Consistency, thy name is Dirk Nowitzki. The Mavs’ seven-footer has played in at least 76 games for 10 straight seasons, and has averaged at least 21.8 points and 8.4 rebounds in his last nine campaigns. Oh, by the way: Disco Dirk shoots about 48 per cent from the field and nearly 90 per cent from the line. He’ll still knock down about one trey ball per game, block close to one shot per outing and even throw in a few assists for good measure. He’s getting on in years (31), but Nowitzki will still fill up a box score like very few big men can. His off-court problems appear to be behind him, so look for more good things from him this season.
Terry is a very valuable player off the Mavs’ bench, but the recently turned 32-year-old shooting guard/sixth man posted the second-highest points-per-game of his career last season, and he’ll be hard-pressed to duplicate those numbers with Howard presumably moving to the two-guard spot. Terry doesn’t contribute much in the way of assists or rebounds anymore, and last year’s field goal and three-point percentages were his lowest in five seasons. He needs to be rostered in all leagues, but he probably won’t perform to the level of his current seventh-round average draft position.

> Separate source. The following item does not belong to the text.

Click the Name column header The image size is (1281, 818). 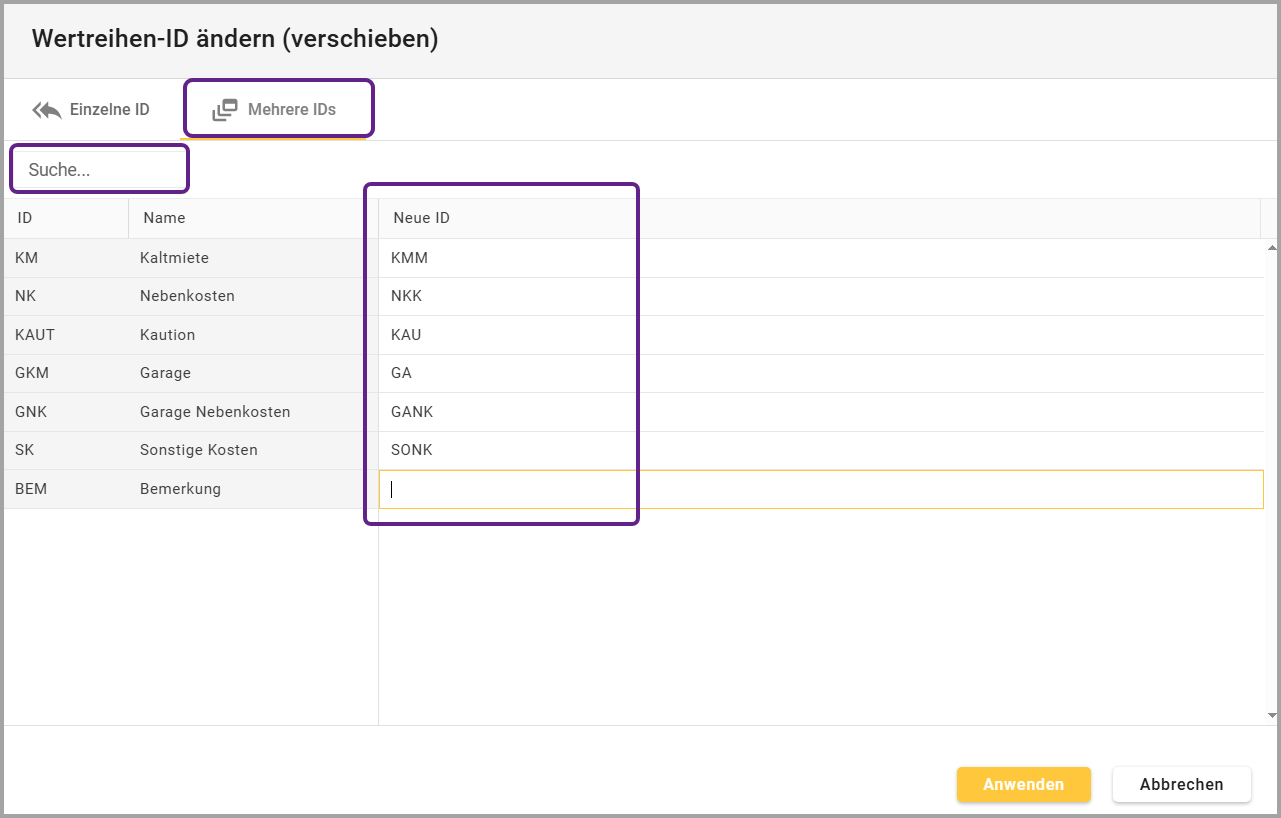164,218
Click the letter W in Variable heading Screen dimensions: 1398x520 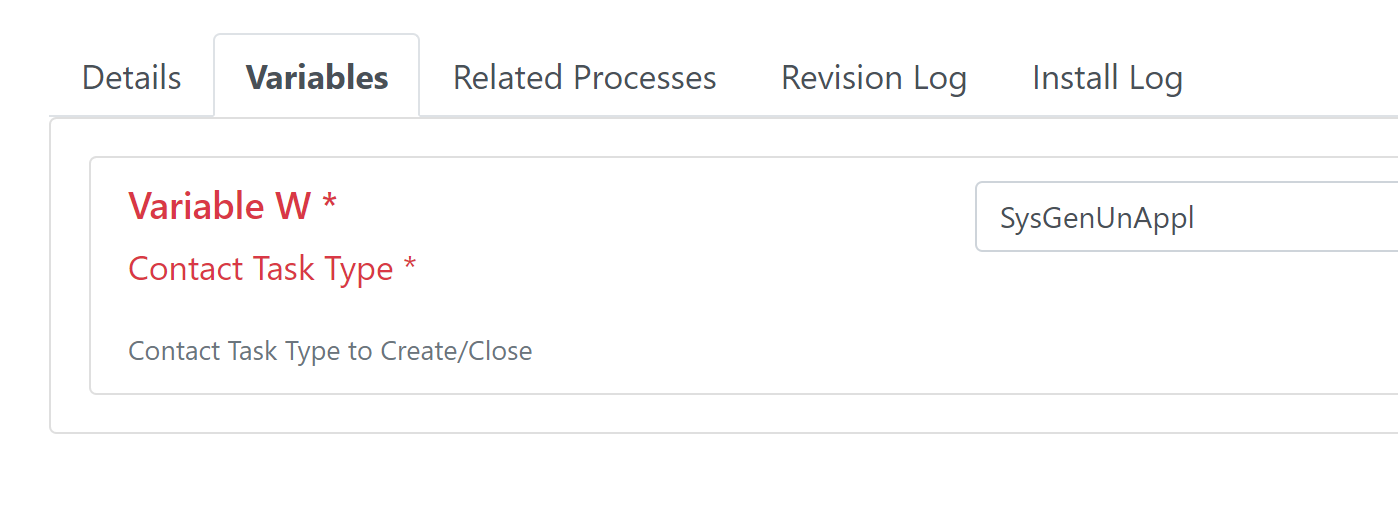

Marion tore it up in the pinball machine that was the Phoenix offense from 2000-2007, but his numbers dipped sharply during his stints with the Heat and Raptors. While some might view the Mavs’ acquisition of Marion as a desperation play (a “Hail Marion,” perhaps?) by an aging team yearning for a title, we like the move for both Dallas’ championship hopes and Marion’s Fantasy stock.

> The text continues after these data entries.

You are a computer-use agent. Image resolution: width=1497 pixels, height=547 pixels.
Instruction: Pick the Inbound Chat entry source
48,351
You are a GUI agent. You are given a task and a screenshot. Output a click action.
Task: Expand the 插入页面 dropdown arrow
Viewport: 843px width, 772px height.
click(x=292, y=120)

A return to a freewheeling offense (with consummate table setter Kidd at the controls) could be the key to Marion’s re-emergence as a Fantasy force. Kidd knows Marion’s game well from their days together in Phoenix, and the presence of top-scoring guns Nowitzki and Howard should free up the Matrix to reprise the support role he parlayed into Fantasy fame whilst playing for the Suns.

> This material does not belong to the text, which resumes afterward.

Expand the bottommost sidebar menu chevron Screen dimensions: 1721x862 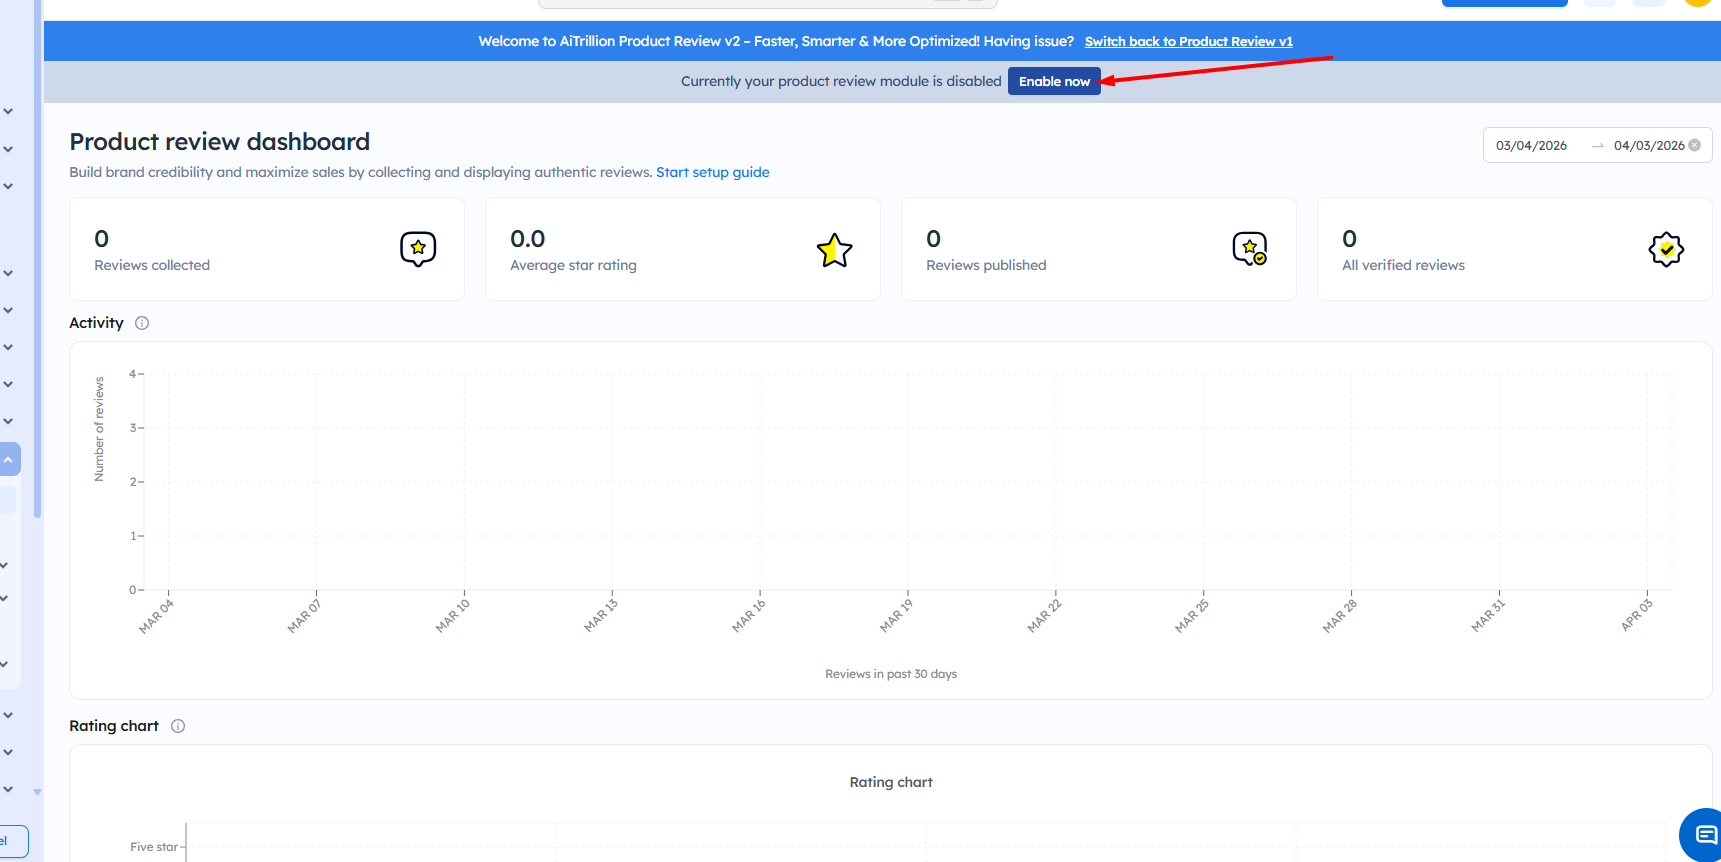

Marion should again be a decent source of points, boards, steals and blocks, but perhaps the most telling sign of the former stud’s imminent return to glory could be the re-appearance of his three-point shot, which has plummeted from 3.6 attempts per game in ’07-08 to just 0.5 tries per outing during his 27 games with Toronto last year. If Marion feels comfortable enough to start pumping the treys again, look out. Fantasy owners willing to risk a late third or early fourth-round draft pick on Marion could realize second-round value for their trouble, making The Matrix quite an attractive sleeper option this year.
Rookies to Watch
Not much to report here: The Mavs traded top pick B.J. Mullens to Oklahoma City for the Thunder’s first-round pick Rodrigue Beaubois, a point guard from France. Beaubois’ enormous wingspan gives him potential on the defensive end, but he’ll have to improve his offensive skills before he’ll be a factor in the Mavs’ rotation.
Fantasy Stories to Watch
Keep an eye on how the Mavs work The Matrix into the rotation. Conventional wisdom has Howard moving to the two-guard spot, with Marion playing the three. That being said, Howard has started only 24 games at guard during his six NBA seasons, so this is far from a done deal. Howard underwent surgery on his left wrist and left ankle back in May, but he is expected to be ready for the start of the season.
An intriguing rumour floating around is that the Mavs might occasionally dare to slide Nowitzki into the post, with Marion at power forward, Howard at small forward, Terry at the two and, of course, J-Kidd at the point. Nowitzki has started 102 games at centre in his career, but none since the ’04-05 season. This obviously wouldn’t fly against a big, physical opponent, but might be a viable option against a run-and-gun style offense. Fantasy-wise, the notion of Nowitzki gaining eligibility at centre is certainly drool-worthy. It’s a long shot, but definitely something to watch for this preseason.